Stored items:
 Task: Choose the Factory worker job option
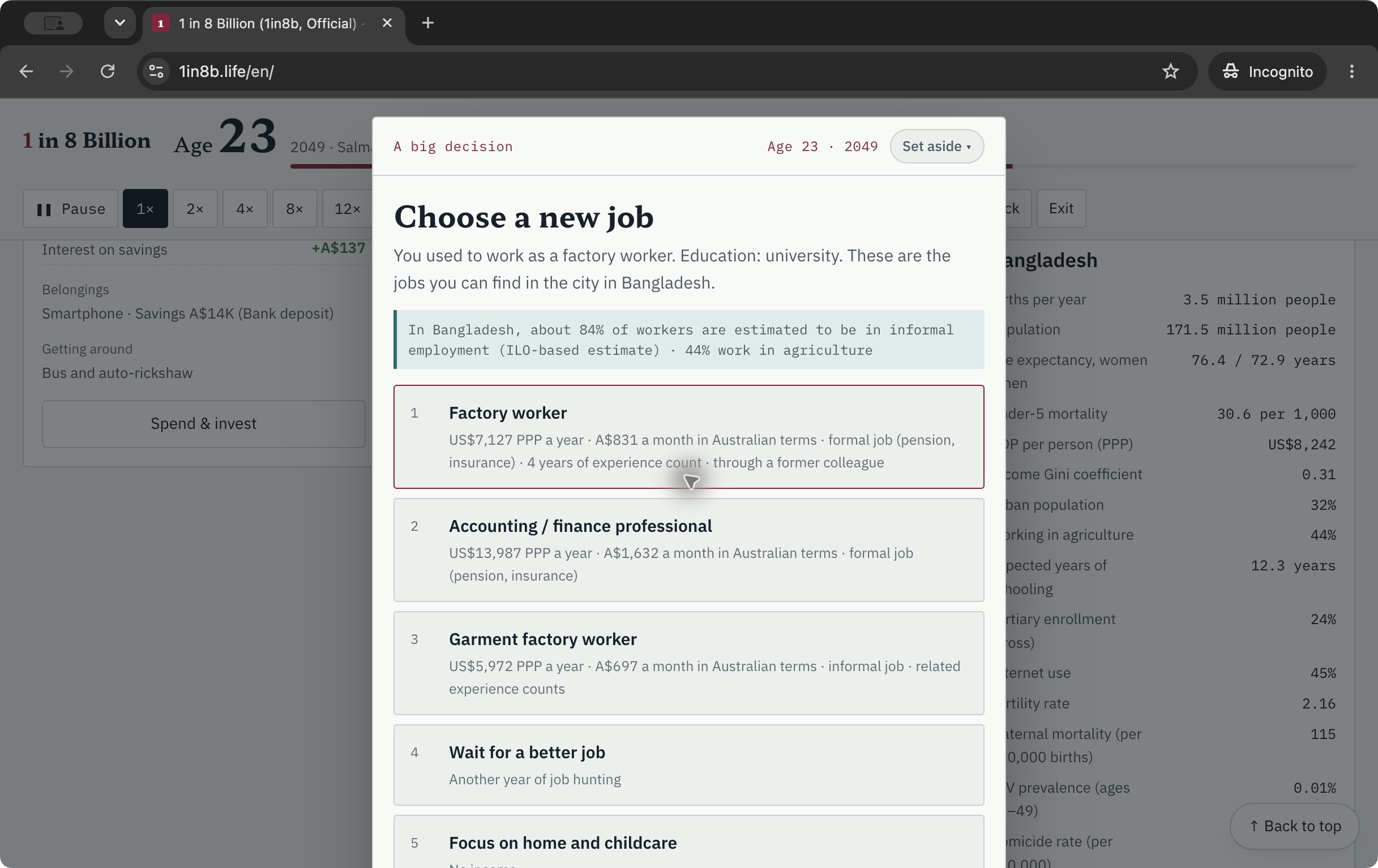coord(688,437)
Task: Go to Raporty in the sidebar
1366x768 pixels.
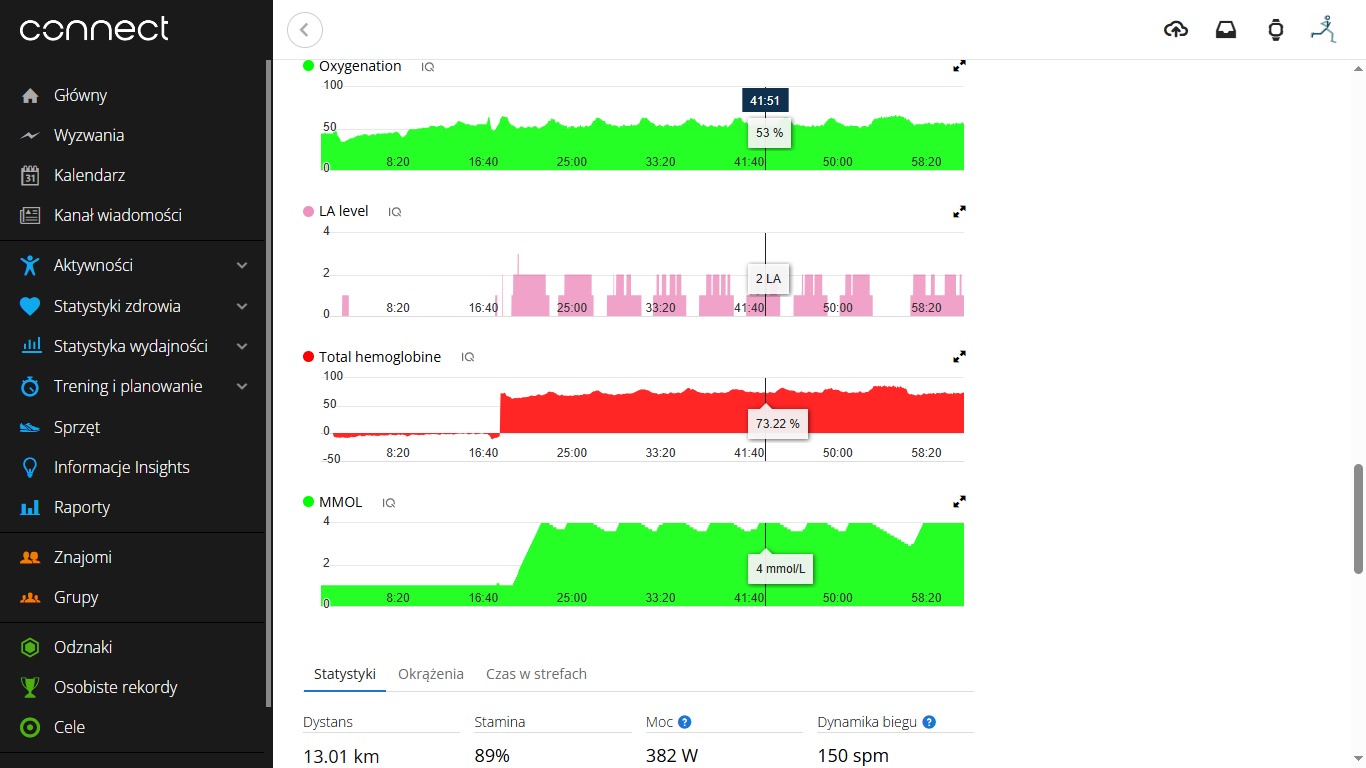Action: point(82,507)
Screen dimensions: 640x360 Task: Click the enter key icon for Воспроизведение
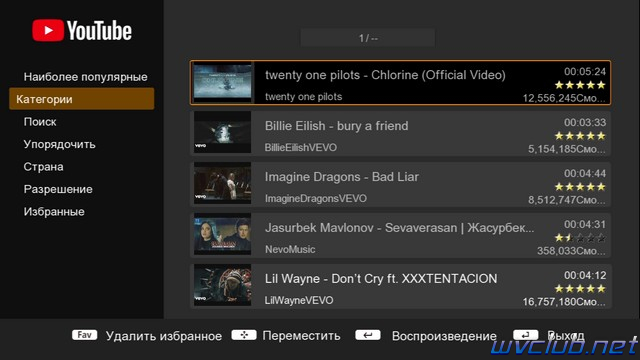coord(368,335)
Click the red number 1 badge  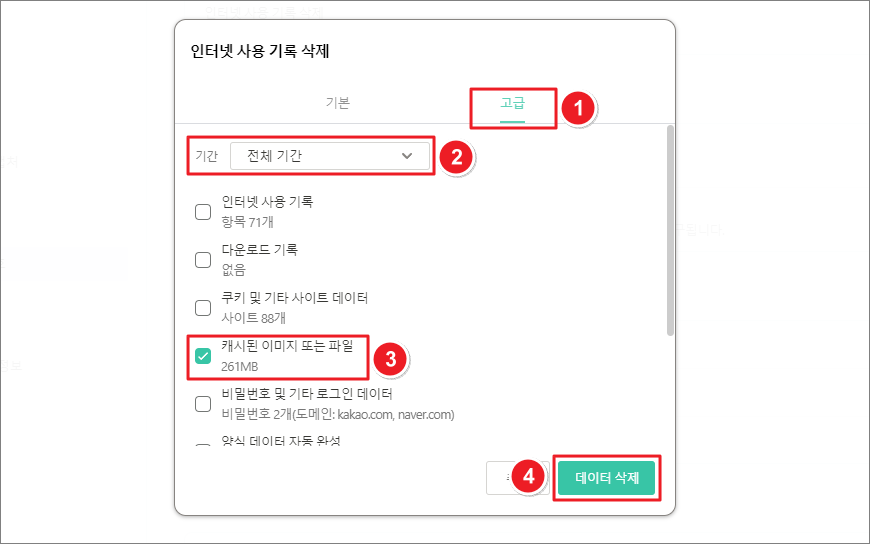[x=577, y=108]
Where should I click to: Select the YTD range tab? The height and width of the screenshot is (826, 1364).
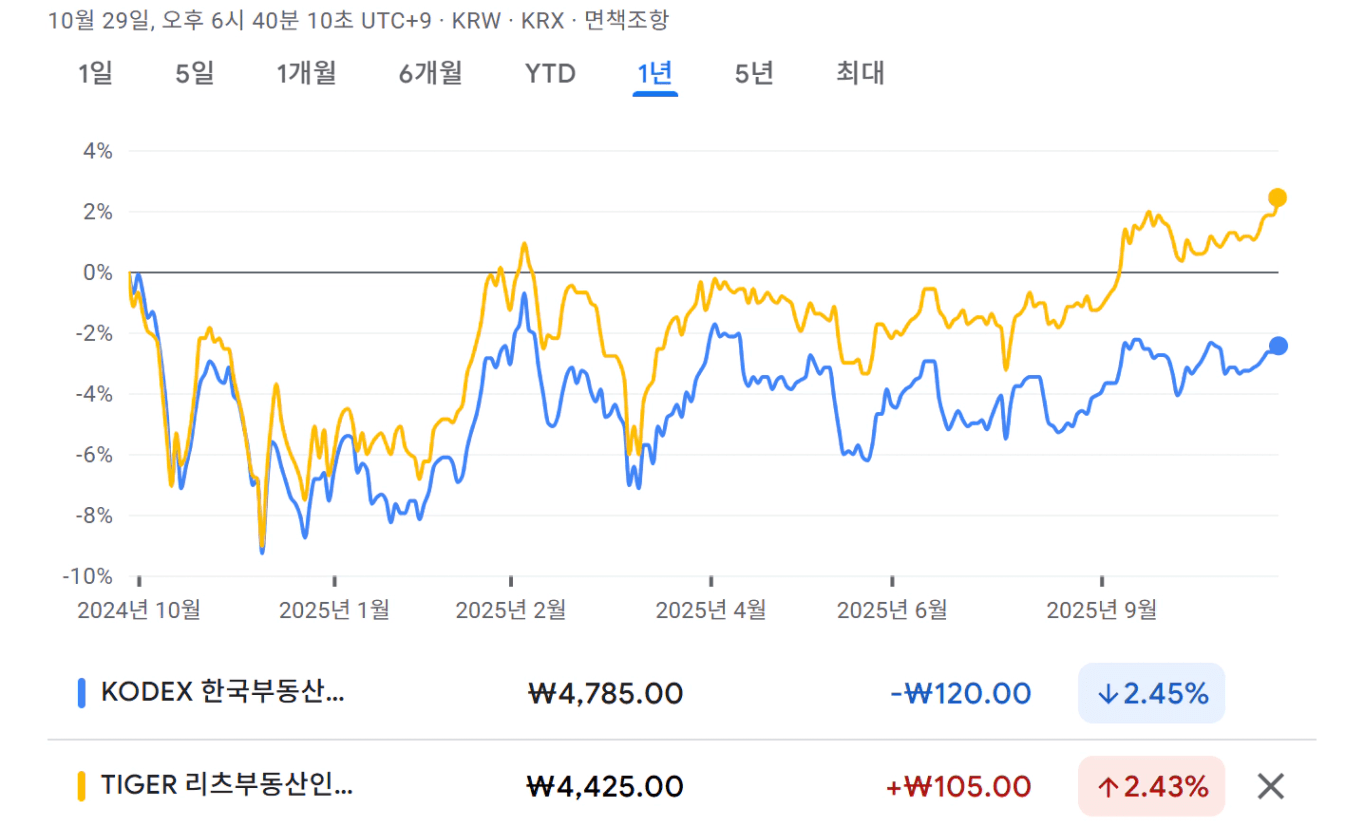pyautogui.click(x=550, y=73)
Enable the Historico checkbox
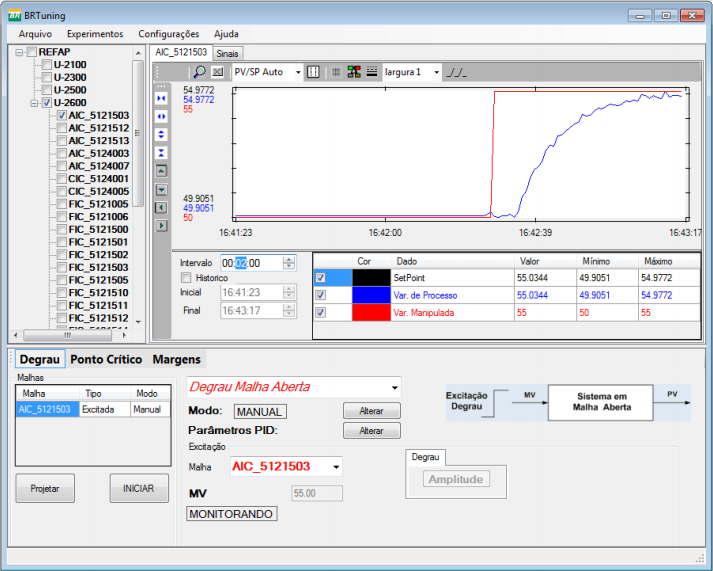Screen dimensions: 713x571 [185, 277]
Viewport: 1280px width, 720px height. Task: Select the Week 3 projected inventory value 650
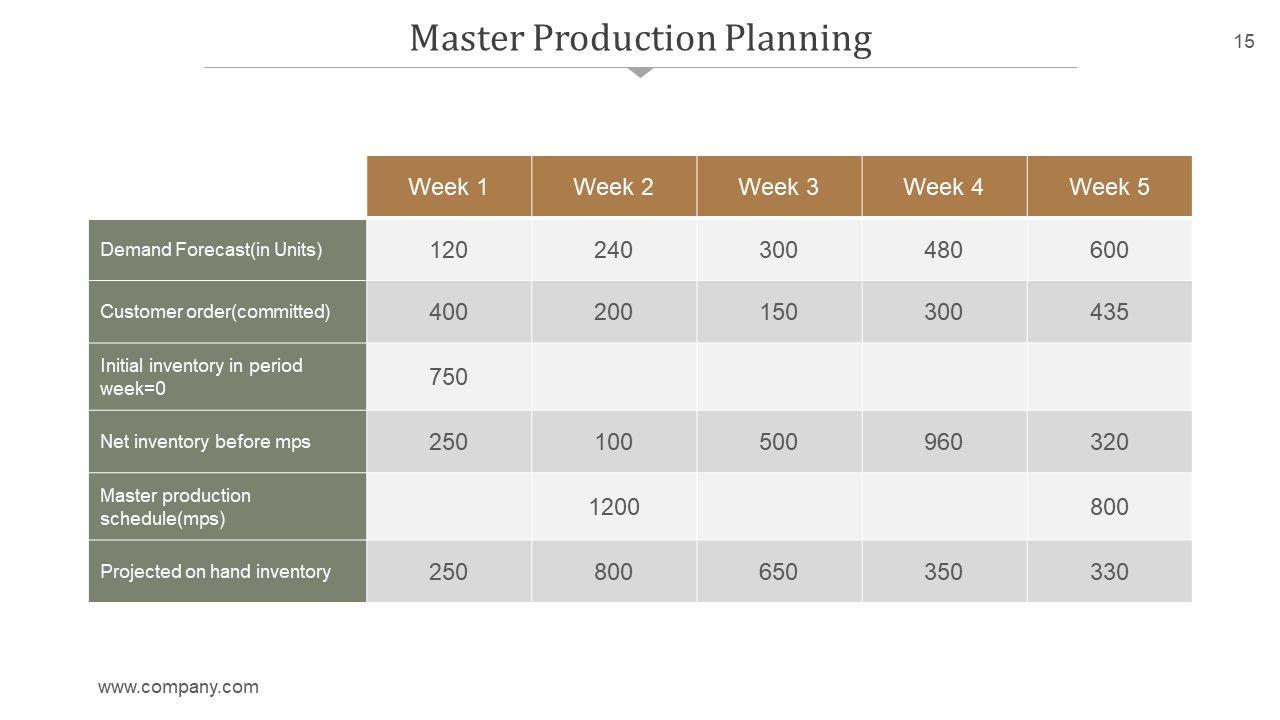[x=778, y=572]
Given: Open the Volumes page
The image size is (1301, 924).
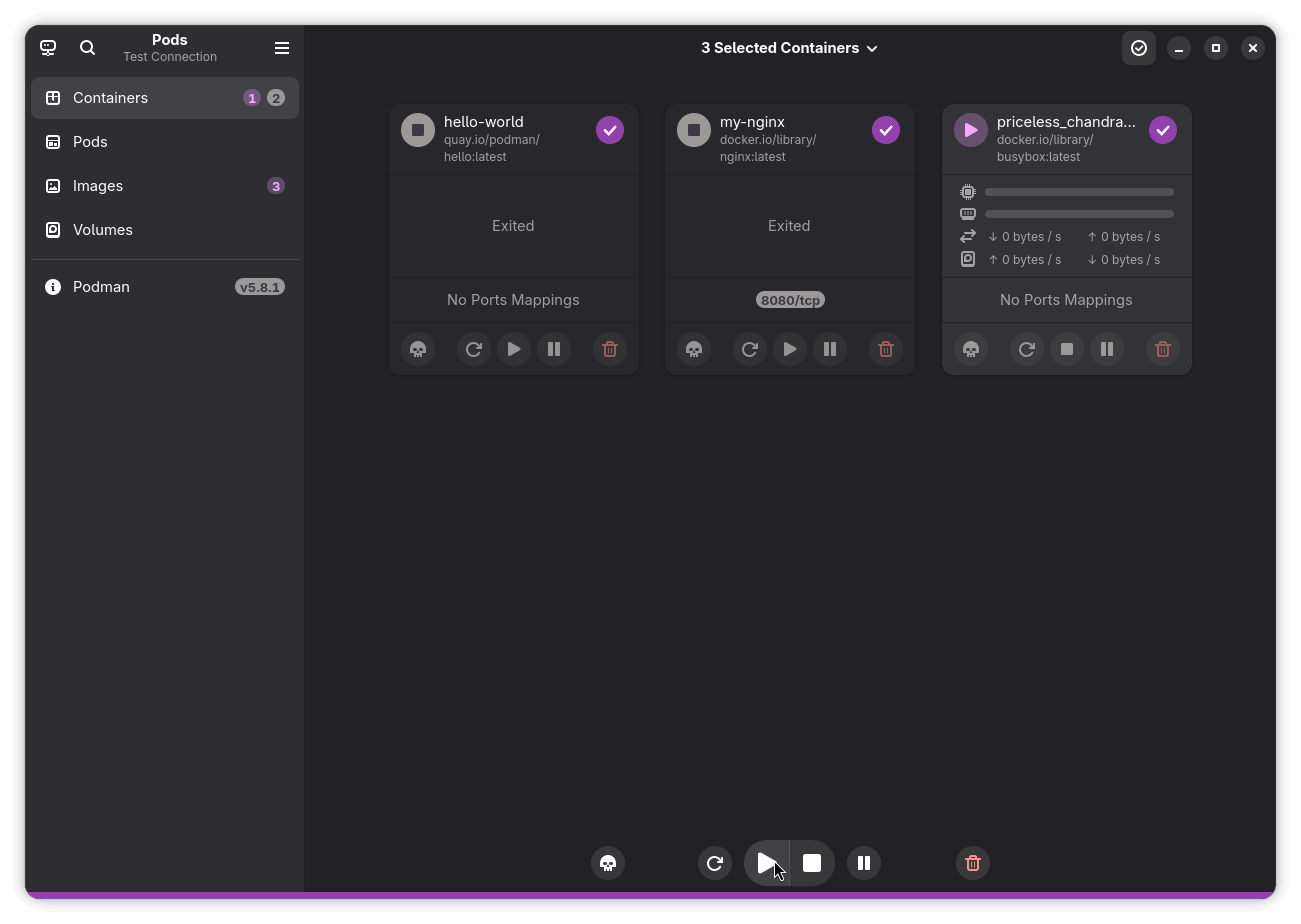Looking at the screenshot, I should [x=102, y=229].
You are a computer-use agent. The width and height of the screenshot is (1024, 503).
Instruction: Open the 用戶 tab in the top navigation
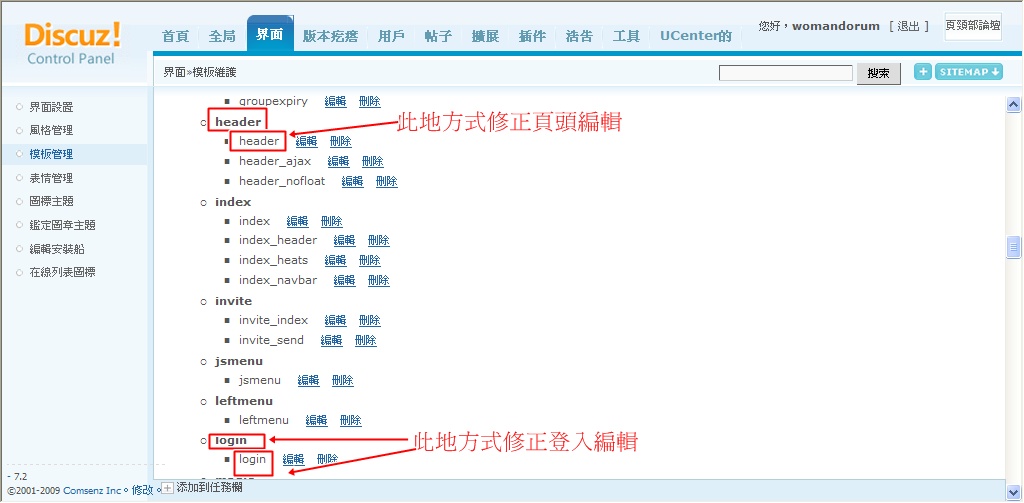pos(391,36)
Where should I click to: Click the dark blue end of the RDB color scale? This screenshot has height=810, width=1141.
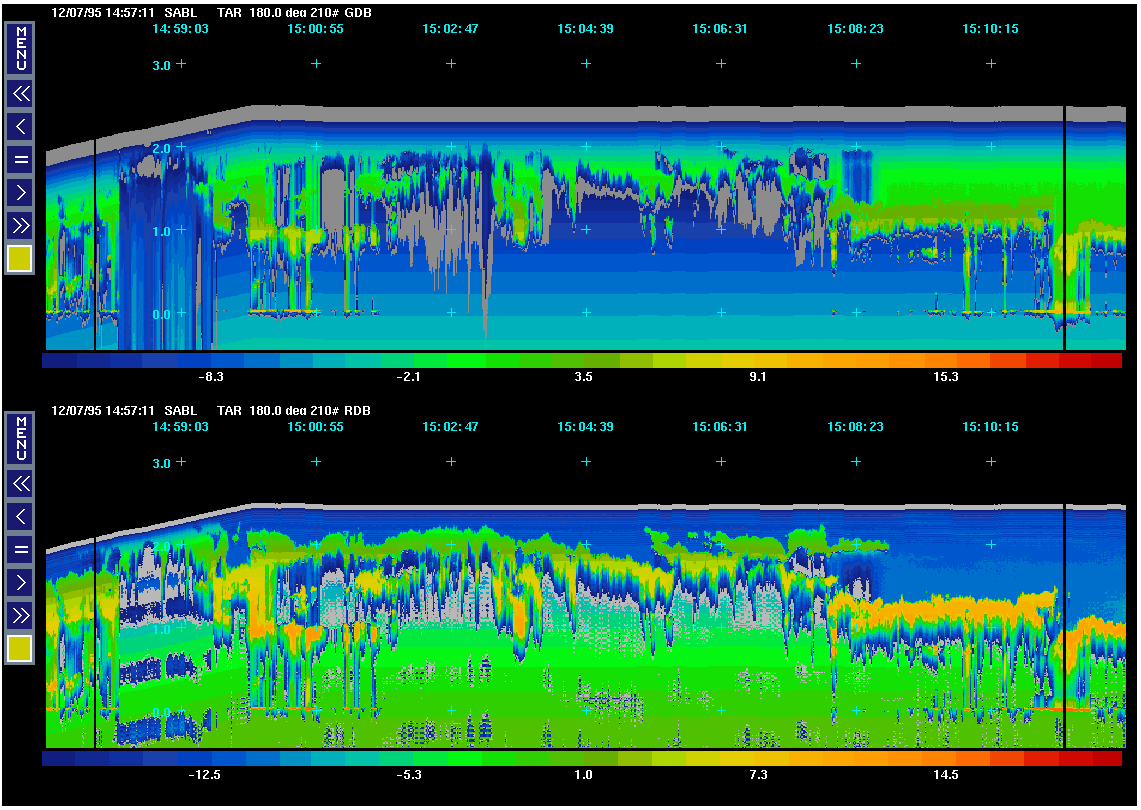58,759
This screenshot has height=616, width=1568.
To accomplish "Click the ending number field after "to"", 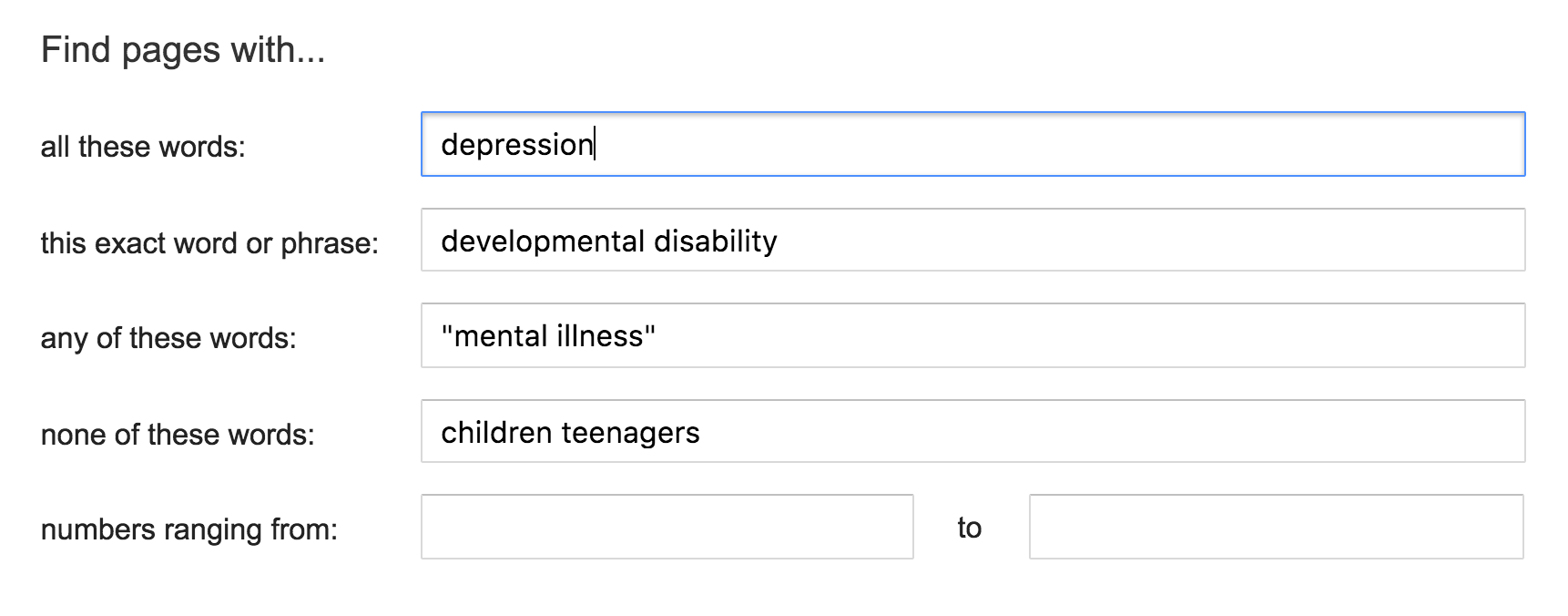I will coord(1276,527).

**REQUIRED ACTION:**
From the data above, retype only the lines starting with the line with "Where should I click to: Select" and going on through the line with "This screenshot has height=616, width=1568.", exactly, leaving out the pictures.

**OUTPUT FOR THIS TASK:**
Where should I click to: Select the YTD range tab? The height and width of the screenshot is (826, 1364).
pyautogui.click(x=550, y=73)
Enable the Historico checkbox
Screen dimensions: 713x571 [185, 277]
Viewport: 1280px width, 720px height. Task: Select the Week 3 projected inventory value 650
[x=778, y=572]
Given: Open the Volumes page
The image size is (1301, 924).
Looking at the screenshot, I should [x=102, y=229].
You are a computer-use agent. The width and height of the screenshot is (1024, 503).
Instruction: Open the 用戶 tab in the top navigation
pos(391,36)
Where should I click to: Click the dark blue end of the RDB color scale? This screenshot has height=810, width=1141.
58,759
This screenshot has height=616, width=1568.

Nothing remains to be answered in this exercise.